A car of mass 1000 kg traveling at 30 m/s has its speed reduced to 10 m/s by a constant braking force over 75 m. Find the initial and final kinetic energy?

## Kinetic Energy:

First we have to understand the kinetic energy of an object for solving this problem:

Suppose v is the velocity of the object and m is the mass of the object, then we can write the relation between the kinetic energy and velocity that is defined as: {eq}\displaystyle \text{ K. E. } = \frac{1}{2} \ m \ v^2 {/eq}.

Given:

The initial velocity of the car is: {eq}u = 30 \ \rm m / s {/eq}, the final velocity of the car is: {eq}v = 10 \ \rm m / s {/eq} and the mass of the car is: {eq}m = 1000 \ \rm kg {/eq}.

First we will compute the initial kinetic energy when the velocity of the car is {eq}30 \ \rm m / s {/eq}.

As we know the formula for the kinetic energy is:

{eq}\begin{align*} \displaystyle k_1 &= \frac{1}{2} \ m \ v^2 &\text{(Where } m = 1000 \ \rm kg \text{ and } v = u = 30 \ \rm m / s \text{)}\\ &= \frac{1}{2} \times 1000 \times 30^2 &\text{(Plugging in the values of mass and velocity)}\\ &= 500 \times 900 \\ k_1 \ &\boxed{ = 450,000 \ \rm J} \end{align*} {/eq}

Now we will compute the final kinetic energy when the velocity of the car is {eq}10 \ \rm m / s {/eq}.

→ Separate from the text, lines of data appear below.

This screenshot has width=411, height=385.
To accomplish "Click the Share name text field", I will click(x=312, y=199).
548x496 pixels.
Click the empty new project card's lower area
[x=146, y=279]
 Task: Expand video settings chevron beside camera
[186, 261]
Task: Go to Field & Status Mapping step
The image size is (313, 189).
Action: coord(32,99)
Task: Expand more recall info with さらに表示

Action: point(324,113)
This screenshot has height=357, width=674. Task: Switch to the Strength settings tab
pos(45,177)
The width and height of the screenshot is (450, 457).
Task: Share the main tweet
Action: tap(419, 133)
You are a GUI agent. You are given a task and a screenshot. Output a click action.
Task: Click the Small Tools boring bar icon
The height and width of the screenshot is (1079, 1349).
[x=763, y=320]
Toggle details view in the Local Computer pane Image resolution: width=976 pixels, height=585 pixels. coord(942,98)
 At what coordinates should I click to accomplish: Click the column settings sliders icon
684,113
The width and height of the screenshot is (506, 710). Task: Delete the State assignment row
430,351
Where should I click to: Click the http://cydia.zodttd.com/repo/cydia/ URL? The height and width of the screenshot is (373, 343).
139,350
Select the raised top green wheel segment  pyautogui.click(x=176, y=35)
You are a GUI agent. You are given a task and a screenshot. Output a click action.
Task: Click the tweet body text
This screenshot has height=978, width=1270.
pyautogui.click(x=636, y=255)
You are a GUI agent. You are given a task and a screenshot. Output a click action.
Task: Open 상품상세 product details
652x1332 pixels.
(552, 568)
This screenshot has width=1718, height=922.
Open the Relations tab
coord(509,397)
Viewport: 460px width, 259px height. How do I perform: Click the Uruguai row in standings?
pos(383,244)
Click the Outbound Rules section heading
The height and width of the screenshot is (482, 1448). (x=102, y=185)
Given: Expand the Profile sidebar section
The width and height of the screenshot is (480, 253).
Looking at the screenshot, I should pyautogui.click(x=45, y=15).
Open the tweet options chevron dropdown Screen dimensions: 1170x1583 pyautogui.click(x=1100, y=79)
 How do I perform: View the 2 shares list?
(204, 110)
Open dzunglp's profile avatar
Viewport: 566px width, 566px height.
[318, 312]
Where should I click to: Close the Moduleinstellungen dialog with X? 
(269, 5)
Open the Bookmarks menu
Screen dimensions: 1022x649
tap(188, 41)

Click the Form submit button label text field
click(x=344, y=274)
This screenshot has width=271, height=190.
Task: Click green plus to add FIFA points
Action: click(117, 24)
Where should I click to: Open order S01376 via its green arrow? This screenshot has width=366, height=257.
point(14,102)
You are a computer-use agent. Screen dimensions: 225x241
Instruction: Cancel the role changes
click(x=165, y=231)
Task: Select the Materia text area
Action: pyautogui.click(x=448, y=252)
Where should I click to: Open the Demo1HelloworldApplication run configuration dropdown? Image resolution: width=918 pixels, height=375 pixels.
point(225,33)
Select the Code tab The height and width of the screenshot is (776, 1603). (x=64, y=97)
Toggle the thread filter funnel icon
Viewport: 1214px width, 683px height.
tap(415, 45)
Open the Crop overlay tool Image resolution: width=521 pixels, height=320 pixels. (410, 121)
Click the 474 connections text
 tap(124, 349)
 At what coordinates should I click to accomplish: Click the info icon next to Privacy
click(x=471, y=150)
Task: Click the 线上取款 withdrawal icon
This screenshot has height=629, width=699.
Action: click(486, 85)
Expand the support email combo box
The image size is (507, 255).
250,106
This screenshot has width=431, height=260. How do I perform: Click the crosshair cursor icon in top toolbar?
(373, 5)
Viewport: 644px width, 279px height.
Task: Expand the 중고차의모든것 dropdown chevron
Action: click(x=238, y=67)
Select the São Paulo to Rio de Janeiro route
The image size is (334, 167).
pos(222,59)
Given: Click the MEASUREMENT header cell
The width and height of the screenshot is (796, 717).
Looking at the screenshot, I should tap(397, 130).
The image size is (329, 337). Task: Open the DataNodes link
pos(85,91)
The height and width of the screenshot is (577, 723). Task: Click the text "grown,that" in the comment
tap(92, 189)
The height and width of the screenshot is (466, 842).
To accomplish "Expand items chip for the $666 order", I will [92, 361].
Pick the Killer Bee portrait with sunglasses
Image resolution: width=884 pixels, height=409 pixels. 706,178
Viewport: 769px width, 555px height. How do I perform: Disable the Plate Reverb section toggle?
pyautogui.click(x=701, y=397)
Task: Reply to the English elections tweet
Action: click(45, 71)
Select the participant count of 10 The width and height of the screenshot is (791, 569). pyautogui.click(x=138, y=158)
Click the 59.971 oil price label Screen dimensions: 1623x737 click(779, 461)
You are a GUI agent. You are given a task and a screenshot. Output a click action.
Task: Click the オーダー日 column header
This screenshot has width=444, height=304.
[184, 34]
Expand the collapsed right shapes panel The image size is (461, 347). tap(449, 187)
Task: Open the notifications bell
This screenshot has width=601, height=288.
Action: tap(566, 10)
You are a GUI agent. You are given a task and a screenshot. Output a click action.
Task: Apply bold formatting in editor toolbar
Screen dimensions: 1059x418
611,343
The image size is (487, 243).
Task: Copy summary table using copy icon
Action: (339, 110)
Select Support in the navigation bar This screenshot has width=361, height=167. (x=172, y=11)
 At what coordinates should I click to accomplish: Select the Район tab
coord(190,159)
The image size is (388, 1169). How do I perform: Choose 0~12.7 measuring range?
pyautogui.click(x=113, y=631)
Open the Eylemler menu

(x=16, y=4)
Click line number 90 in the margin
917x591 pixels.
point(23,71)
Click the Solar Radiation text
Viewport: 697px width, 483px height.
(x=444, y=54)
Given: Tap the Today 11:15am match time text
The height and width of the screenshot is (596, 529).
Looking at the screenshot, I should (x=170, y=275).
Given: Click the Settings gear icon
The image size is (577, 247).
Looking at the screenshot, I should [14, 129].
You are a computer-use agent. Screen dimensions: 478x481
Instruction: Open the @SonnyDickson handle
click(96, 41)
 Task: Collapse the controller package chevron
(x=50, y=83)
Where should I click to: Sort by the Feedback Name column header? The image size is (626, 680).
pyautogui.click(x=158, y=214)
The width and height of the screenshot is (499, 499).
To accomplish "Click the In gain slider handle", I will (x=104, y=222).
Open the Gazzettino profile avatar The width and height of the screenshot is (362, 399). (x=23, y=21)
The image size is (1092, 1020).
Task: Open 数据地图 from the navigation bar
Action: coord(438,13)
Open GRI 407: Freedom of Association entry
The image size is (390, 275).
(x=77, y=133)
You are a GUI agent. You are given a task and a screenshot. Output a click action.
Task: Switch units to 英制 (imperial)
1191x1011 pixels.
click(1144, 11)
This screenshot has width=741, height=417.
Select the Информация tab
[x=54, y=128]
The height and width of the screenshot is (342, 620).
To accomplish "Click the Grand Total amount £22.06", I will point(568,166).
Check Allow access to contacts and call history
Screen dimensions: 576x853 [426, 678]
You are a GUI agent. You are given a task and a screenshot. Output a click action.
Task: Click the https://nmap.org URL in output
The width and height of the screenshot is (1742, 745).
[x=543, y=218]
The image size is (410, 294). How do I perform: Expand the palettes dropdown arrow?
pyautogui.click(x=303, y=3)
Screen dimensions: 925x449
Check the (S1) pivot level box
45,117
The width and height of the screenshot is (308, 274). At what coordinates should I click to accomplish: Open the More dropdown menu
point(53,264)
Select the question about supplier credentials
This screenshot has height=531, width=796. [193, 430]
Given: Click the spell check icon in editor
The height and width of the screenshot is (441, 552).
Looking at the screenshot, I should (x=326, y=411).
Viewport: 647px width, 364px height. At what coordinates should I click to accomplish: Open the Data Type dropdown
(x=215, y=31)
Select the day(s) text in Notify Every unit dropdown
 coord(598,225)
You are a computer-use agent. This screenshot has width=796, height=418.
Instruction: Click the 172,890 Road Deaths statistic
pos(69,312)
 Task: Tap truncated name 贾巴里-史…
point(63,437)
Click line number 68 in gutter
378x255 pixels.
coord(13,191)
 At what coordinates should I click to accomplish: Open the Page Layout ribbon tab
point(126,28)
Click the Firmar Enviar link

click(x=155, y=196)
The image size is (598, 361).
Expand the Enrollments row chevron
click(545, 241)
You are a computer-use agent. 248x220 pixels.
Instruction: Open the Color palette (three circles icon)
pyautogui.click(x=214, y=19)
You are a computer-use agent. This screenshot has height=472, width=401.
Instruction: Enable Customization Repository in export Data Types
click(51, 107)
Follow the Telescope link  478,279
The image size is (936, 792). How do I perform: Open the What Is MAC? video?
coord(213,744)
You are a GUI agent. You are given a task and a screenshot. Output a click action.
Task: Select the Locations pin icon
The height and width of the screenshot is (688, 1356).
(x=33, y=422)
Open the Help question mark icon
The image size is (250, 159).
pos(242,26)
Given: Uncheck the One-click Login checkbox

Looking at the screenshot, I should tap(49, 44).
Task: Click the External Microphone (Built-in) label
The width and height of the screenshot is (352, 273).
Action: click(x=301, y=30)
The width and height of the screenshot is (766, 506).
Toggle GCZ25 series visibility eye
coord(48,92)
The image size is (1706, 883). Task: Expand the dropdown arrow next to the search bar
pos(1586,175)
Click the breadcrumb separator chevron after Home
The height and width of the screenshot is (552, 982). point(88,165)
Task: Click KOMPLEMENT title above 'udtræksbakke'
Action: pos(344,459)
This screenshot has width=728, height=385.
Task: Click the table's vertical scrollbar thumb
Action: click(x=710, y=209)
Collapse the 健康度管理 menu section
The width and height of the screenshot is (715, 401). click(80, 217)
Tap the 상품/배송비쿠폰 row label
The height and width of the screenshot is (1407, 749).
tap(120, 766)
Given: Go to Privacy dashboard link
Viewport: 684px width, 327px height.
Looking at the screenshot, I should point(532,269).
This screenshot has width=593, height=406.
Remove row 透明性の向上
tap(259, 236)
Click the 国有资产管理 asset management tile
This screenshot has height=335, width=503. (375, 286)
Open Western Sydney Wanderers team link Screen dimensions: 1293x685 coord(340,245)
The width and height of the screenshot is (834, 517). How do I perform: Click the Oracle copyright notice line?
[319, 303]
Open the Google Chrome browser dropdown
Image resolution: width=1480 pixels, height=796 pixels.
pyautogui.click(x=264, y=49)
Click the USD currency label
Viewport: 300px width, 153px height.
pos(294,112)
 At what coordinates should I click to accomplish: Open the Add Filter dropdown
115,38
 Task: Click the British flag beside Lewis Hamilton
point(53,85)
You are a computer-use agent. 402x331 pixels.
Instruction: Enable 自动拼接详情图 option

As we know the formula for the kinetic energy is:

{eq}\begin{align*} \displaystyle k_2 &= \frac{1}{2} \ m \ v^2 &\text{(Where } m = 1000 \ \rm kg \text{ and } v = 10 \ \rm m / s \text{)}\\ &= \frac{1}{2} \times 1000 \times 10^2 &\text{(Plugging in the values of mass and velocity)}\\ &= 500 \times 100 \\ k_2 \ &\boxed{ = 50,000 \ \rm J} \end{align*} {/eq}